My Marilyn is a print derived from photographs of the screen actress Marilyn Monroe (1926–62) that the artist saw in Town magazine, in November 1962, not long after her death that August. Photographs taken by George Barris covered a double-page spread. Hamilton recounted:
Marilyn Monroe demanded that the results of photographic sessions be submitted to her for vetting before publication. She made indications, brutally and beautifully in conflict with the image, on proofs and transparencies to give approval or reject; or suggestions for retouching that might make them acceptable. After her death some were published … with her markings – crosses and ticks, notes for retouching, instructions to the photographer, even the venting of physical aggression by attacking the emulsion with nail-file or scissors. There is a fortuitous narcissism to be seen for the negating cross is also the childish symbol for a kiss; but the violent obliteration of her own image has a self-destructive implication that made her death all the more poignant. My Marilyn starts with her signs and elaborates the possibilities these suggest.
(Quoted in Collected Words, p.65.)
In 1964 Hamilton photographed the images from the magazine, which comprised four black and white 35mm contact prints, marked by the actress, and a full size version of the photograph she approved. He then repeated these images in various dimensions in a collage, painting over Monroe’s markings on the rejected shots in various shades of oil paint. This work, My Marilyn (paste-up), 1964 (Museum Ludwig, Cologne) was the source for the painting My Marilyn, 1965 (Stadt Aachen, Ludwig Forum für internationale Kunst) and for this screenprint. It repeats each of the original contact prints three times in two different dimensions.
Hamilton began work on the screenprint in the Fine Art Department at the University of Newcastle upon Tyne, where he had been teaching since 1953. As they had no screenprinting facilities, the artist borrowed screens from the textile department to create a series of eleven trial proofs. He experimented with a photomechanical technique to produce negatives as well as positives of the photographs, eventually blending both states in the final version of the proof. Because of the limitations of his technology, Hamilton was unable to produce a consistent edition of the print. Following a selected proof, he reworked the image at Kelpra Studio in London, where he had previously printed Adonis in Y fronts, 1963 (P04247). Eventually My Marilyn was screenprinted using nine stencils by the artist and Chris Prater on TH Saunders paper. The edition size was set at seventy-five plus an unknown number of artist’s and printer’s proofs. It was published by Editions Alecto, London.
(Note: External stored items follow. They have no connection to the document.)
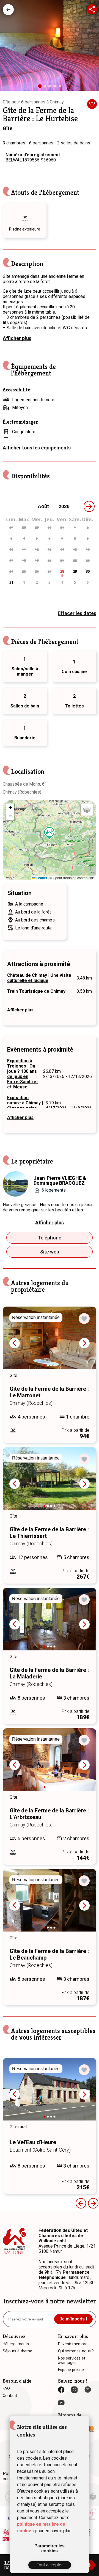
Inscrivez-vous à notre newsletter (49, 2301)
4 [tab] (56, 87)
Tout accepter (50, 2565)
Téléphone (49, 1238)
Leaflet (41, 877)
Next (84, 1343)
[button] (49, 833)
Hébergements (8, 9)
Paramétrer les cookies (49, 2548)
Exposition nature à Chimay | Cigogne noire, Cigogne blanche (25, 1105)
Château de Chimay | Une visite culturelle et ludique (39, 978)
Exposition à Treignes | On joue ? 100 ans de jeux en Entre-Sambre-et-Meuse (22, 1074)
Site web (49, 1252)
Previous (14, 1343)
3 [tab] (51, 87)
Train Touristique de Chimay (36, 991)
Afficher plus (17, 338)
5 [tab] (61, 87)
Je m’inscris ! (73, 2319)
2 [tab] (46, 87)
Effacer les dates (77, 613)
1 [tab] (41, 88)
The dominant pink and grey tones of My Marilyn evoke the palette used by the Abstract Expressionist Willem de Kooning (1904–97) in his series of Woman paintings made during the 1950s. While heavily influenced by ‘primitive’ images of female fetishes, de Kooning’s paintings combined these with American billboard and pinup goddesses, the icons of popular culture. Hamilton was familiar with these paintings and had them in mind when he worked on his print (Lullin, p.70). Photography – the main media material – was an essential source for Pop art in the early 1960s providing abundant and ubiquitous access to images of celebrity and glamour. The quintessential American Pop artist, Andy Warhol (1928–87) contributed some of the best known images of Marilyn Monroe. In the months following her death, Warhol used a publicity photograph of the actress from the 1953 film Niagara to create more than twenty silkscreen paintings of her, such as Marilyn Diptych, 1962 (T03093). His silkscreen images of Monroe are still best-selling posters. By titling his image with the possessive pronoun ‘my’, Hamilton staked a claim to his version of the Marilyn myth.
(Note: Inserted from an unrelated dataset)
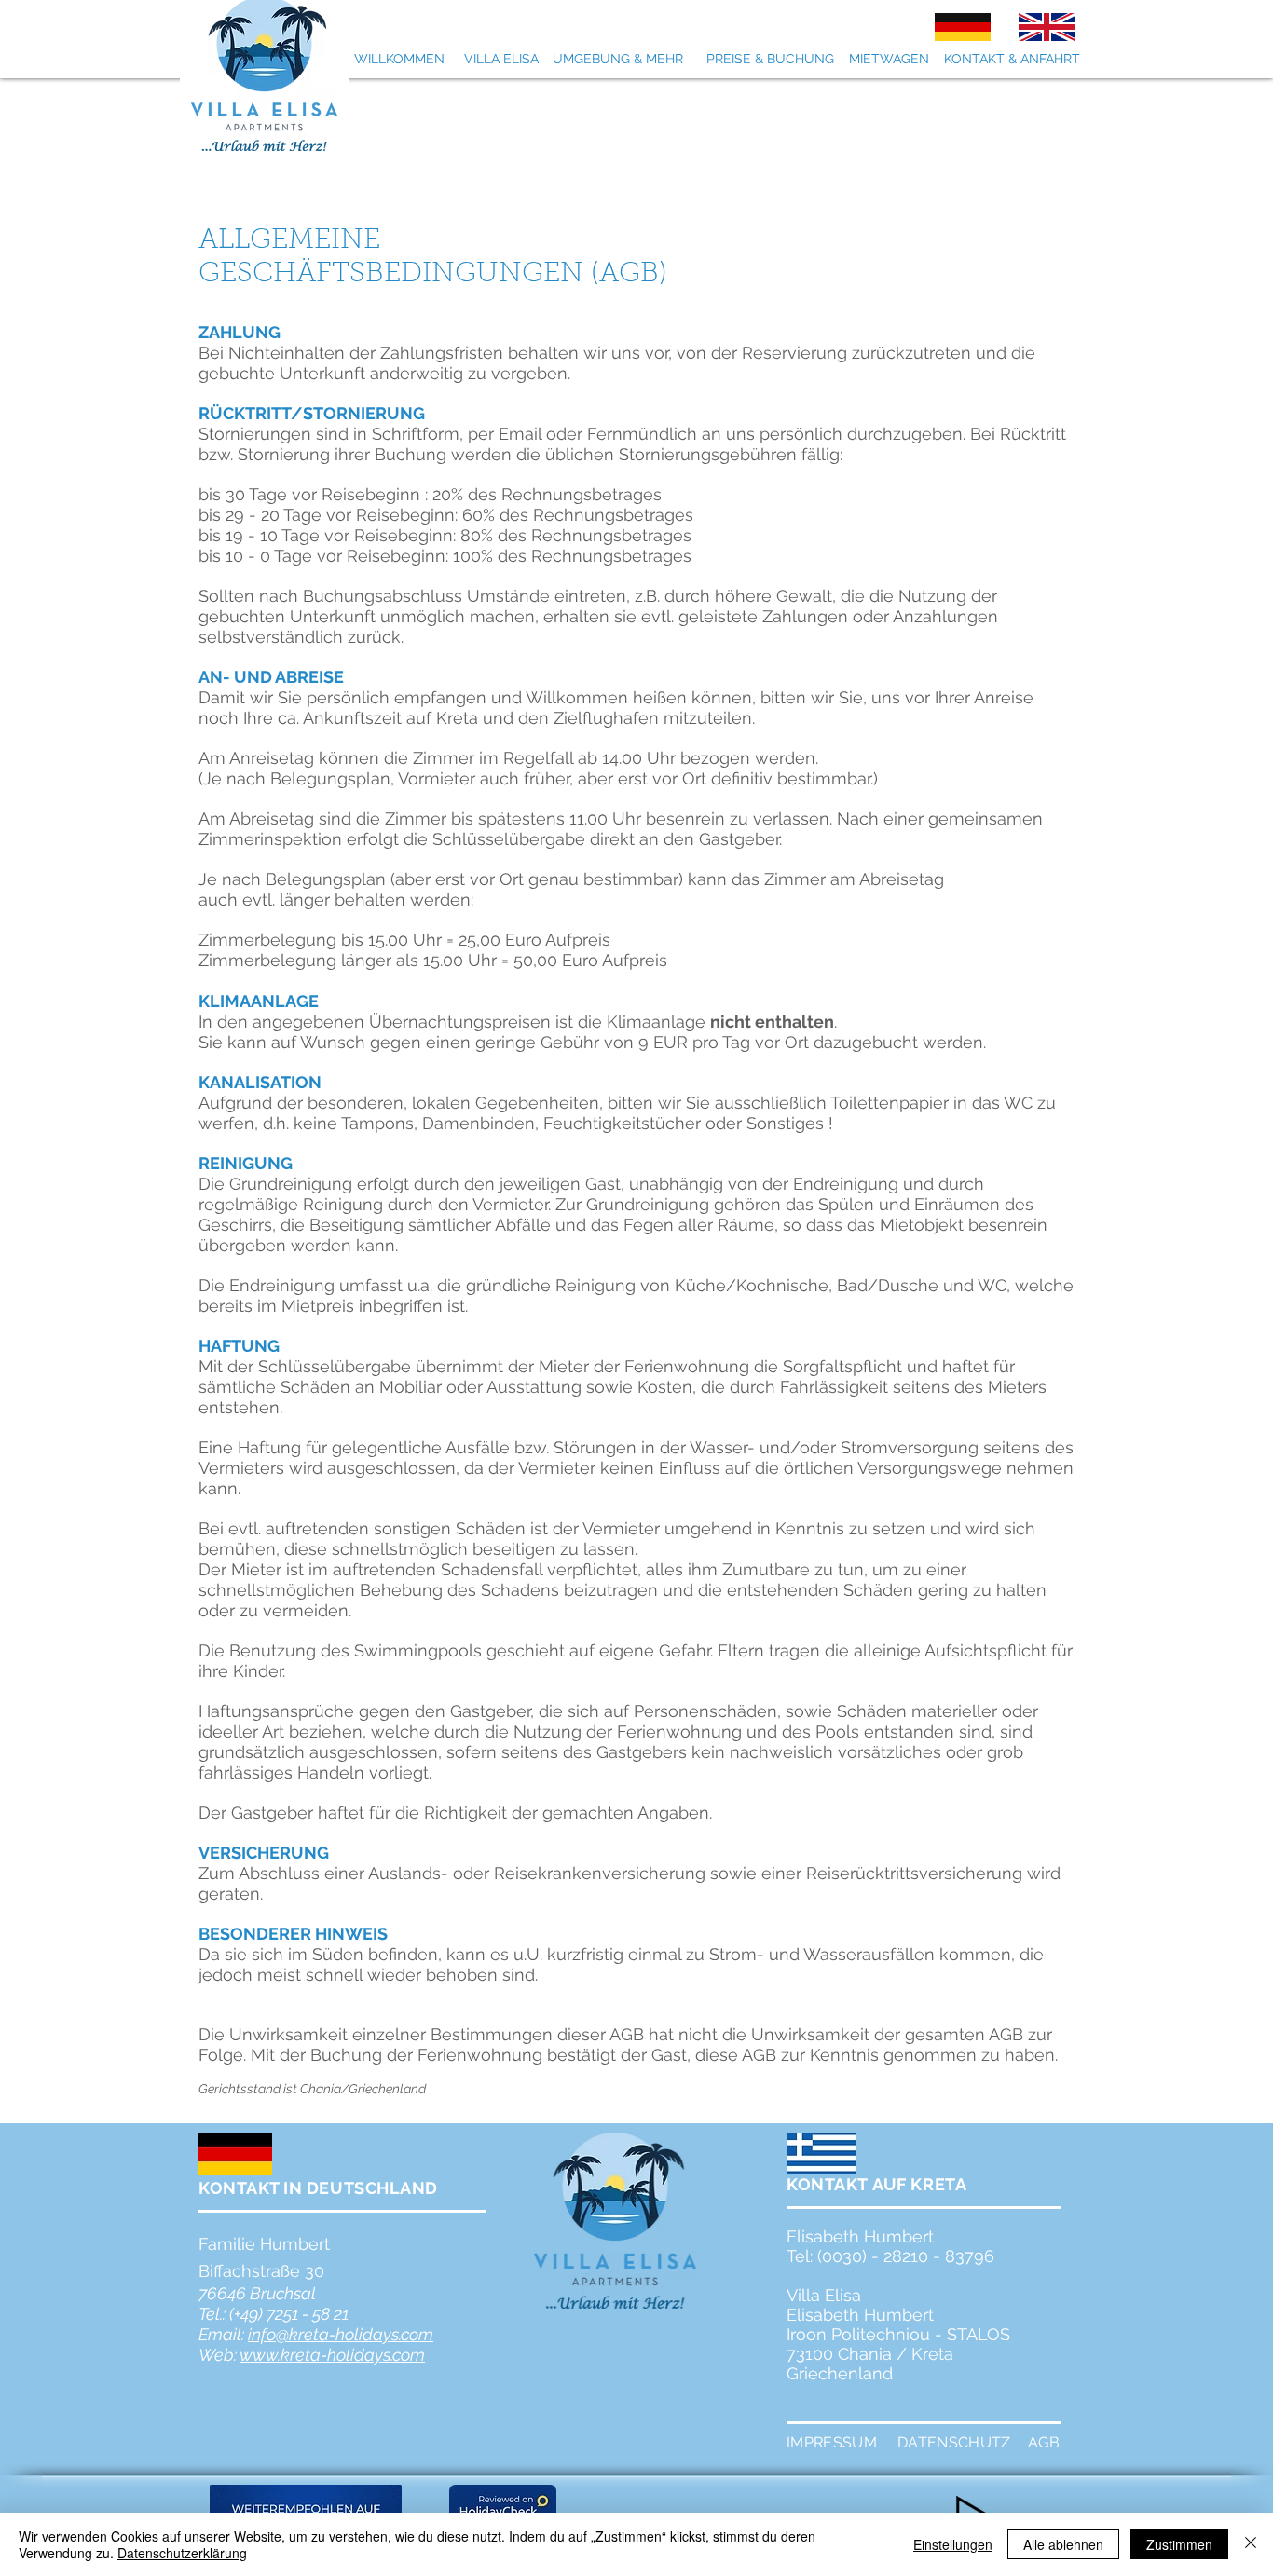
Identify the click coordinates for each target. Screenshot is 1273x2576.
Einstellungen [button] (952, 2544)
In the mid 1960s Hamilton began consciously to categorize the types of imagery he derived from found photographs. Images from the field of cinema generated Hamilton’s portrait of Hugh Gaitskell as a Famous Monster of Filmland in 1963–4 (P78721) and his Interiors in 1964–5 (T00912 and P04250). He continued to work with pictures of celebrity in a series of prints based on a press photograph of his art dealer Robert Fraser handcuffed to the rock star Mick Jagger in the late 1960s and early 1970s (P01855, P04254, P04255, P02416–32 and T01144). As well as contributing to the postcard works, such as People, 1968 (P01019), found photographs of anonymous people were the source for A dedicated follower of fashion in 1980 (P07448) and The marriage in 1998 (P78290). Images from advertising provided the materials for Adonis in Y fronts, 1962 (P04247), Fashion plate, 1969–70 (P07937) and Soft pink landscape, 1980 (P07447). More recently Hamilton has used photographs taken in his own home and spaces where he has exhibited to create paintings and digital collage (P78289, P78705, P78919 and P20287).
Etienne Lullin, Richard Hamilton: Prints and Multiples 1939–2002, exhibition catalogue, Kunstmuseum Winterthur and Yale Center for British Art, New Haven 2003, pp.68–71, reproduced p.71 in colour.
Richard Hamilton: Prints 1939–83, Stuttgart and London 1984, p.46, fig.59, reproduced front and back cover and p.46 in colour.
Richard Hamilton: Collected Words 1953–1982, Stuttgart and London 1982, pp.65–6.